Decoder/Encoder を提案した https://arxiv.org/abs/1406.1078 | Learning Phrase Representations using RNN Encoder-Decoder for Statistical Machine Translation を読むと。"We used rank-100 matrices, equivalent to learning an embedding of dimension 100 for each word." と書いてあるから合っているっぽい。

追記
"Each word of the source phrase is embedded in a 500-dimensional vector space: e(xi) ∈ R500." と書いてあるから正解。

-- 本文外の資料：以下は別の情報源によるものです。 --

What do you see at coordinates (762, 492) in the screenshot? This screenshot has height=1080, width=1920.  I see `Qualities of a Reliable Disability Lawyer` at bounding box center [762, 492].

疑問2: encoder / decoder の間でやり取りする c について

C は fixed vector であるという記述と、encoder の hidden state そのものが decoder に渡ると読めるものもある。どちらだろうか。前述のオリジナル論文だと "The encoder is an RNN that reads each symbol of an input sequence x sequentially. As it reads each symbol, the hidden state of the RNN changes according to Eq. (1). After reading the end of the sequence (marked by an end-of-sequence sym- bol), the hidden state of the RNN is a summary c of the whole input sequence.
The decoder of the proposed model is another RNN which is trained to generate the output se- quence by predicting the next symbol yt given the hidden state h⟨t⟩." とかいてあるから hidden state h と C は同じものを指しているような気がする。

追記
c = tanh Vh⟨N⟩ だった。